MR : On essaye de garder des contacts. On assiste à la présentation des grands chantiers mais on n’a pas les moyens de tout bousculer.
AJ : On a le sentiment d’être oubliés. A chaque fois il faut qu’on les rappelle pour qu’un problème soit pris en compte. On sent qu’il y a un besoin de créer de nouveaux quartiers. Moi, ce qui m’interpelle c’est que l’on entend pas parler boulot. Cela voudrait dire qu’il n’y a que des retraités qui viennent. En fait, on connaît mal les gens qui vivent ici. Il n’y a sûrement pas que des riches. Notre comité de quartier n’est pas un comité de défense. Il faut essayer d’avoir un contact régulier avec l’aménageur. Mais on a du mal à faire changer les choses.
MR : Par exemple il y a un point sensible : les Roms et les SDF. Sur notre secteur il y a des problèmes. Il y a 10 ans on les voyait surtout sur la Comédie. Ils se sont décentralisés sur les nouveaux quartiers.
« Derrière la façade quelle est la vie ? »
Quelles sont les solutions que vous défendez au sein de vos comités respectifs ?
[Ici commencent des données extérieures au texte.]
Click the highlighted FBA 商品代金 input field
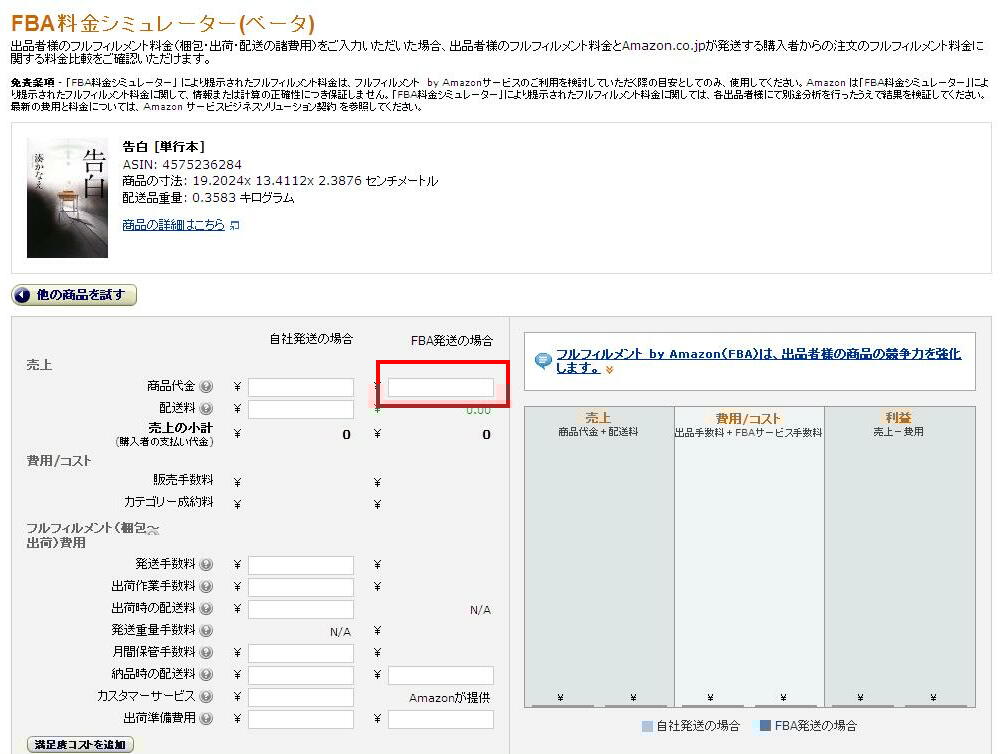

MR : Notre principal objectif est d’améliorer le vivre ensemble au sein de Port Marianne. Ce quartier est en construction. Il y a eu des choix. Nous n’avons pas de locaux ou d’espaces pour nous rassembler. Quand on réclame des jeux d’enfants on se fait engueuler. Derrière la façade quelle est la vie ? Nous ne sommes pas que des tiroirs caisses qui louons ou vendons des appartements. Nous voulons créer une cohésion entre les habitants.
AJ : Le quartier reste comme partout. Il y a des problèmes à résoudre. Nous on est des citoyens, pas autre chose. Après, le problème de la cohésion c’est passionnant pour ceux qui ont envie de s’écouter.
Justement il semble qu’il y ait des tensions au sein du quartier, notamment, sur la question du Fise…
MR : Ah oui. Il y a une partie des habitants qui veulent faire du quartier un endroit seigneurial. Mais sans aucune animation, on enlève la vie. Pourtant les jeunes c’est la vie. Moi je prends l’exemple des quartiers de riches aux Etats-Unis, renfermés sur eux-mêmes. Une partie du quartier va dans ce sens. Heureusement, la mairie a imposé 30 % de logements sociaux donc le quartier vit.
AJ : Une association a le droit de se dénommer comme elle veut. Cette association avec qui on a des contacts s’appelle « Bien Vivre Le Bassin Jacques Cœur ». Or, ils se considèrent comme une association de défense. Au contraire notre but est d’apprendre à savoir s’accepter pour faire un bout de chemin ensemble. Dans un quartier neuf on pense que cela amène quelque chose.
Vous parliez de l’absence d’espace public pour se rassembler. Serait-ce une des solutions pour rapprocher les habitants du quartier ?
AJ : Bien sûr. C’est complètement idiot de faire quelques centaines de mètres sans avoir des endroits pour se fixer, se rencontrer. Sans mixité on fait du quartier une forteresse. Ici, souvent on se dit : mince, qui vit là-dedans ?
MR : On a eu une époque où des bandes essayaient de s’implanter, on a eu des dealers et puis ça s’est calmé. On a eu une migration non souhaitée avec l’ouverture du Carrefour. Il a créé de la vie mais a aussi entrainé des effets pervers.
Les travaux d’aménagements du bassin vont démarrer le 17 février. Qu’attendez-vous de ces aménagements ?
AJ : Déjà, on a été entendu par les pouvoirs publics. On a eu un maire [Georges Frêche, Ndlr] qui voulait faire un port et un casino. La vie a montré que cela n’est pas si simple. Au moins on n’a pas bouché ce lieu par un immeuble. On va aménager le bassin avec du naturel et de l’artificiel avec des lieux privilégiés pour les cyclistes et les piétons. Cela a été pris en compte. Par contre, le comité de quartier a été obligé de faire une pétition pour avoir l’éclairage public autour du bassin.
MR : Pour l’aménagement du bassin on est resté sur un aménagement de quartier. On a demandé l’implantation de jeux d’enfants. Cela a été une bagarre de chiffonnier. Là, on a arrêté quelque chose. On a été obligé de démontrer l’intelligence du projet. D’ailleurs, dans les plans, il est prévu que le wakeboard reste sur le bassin.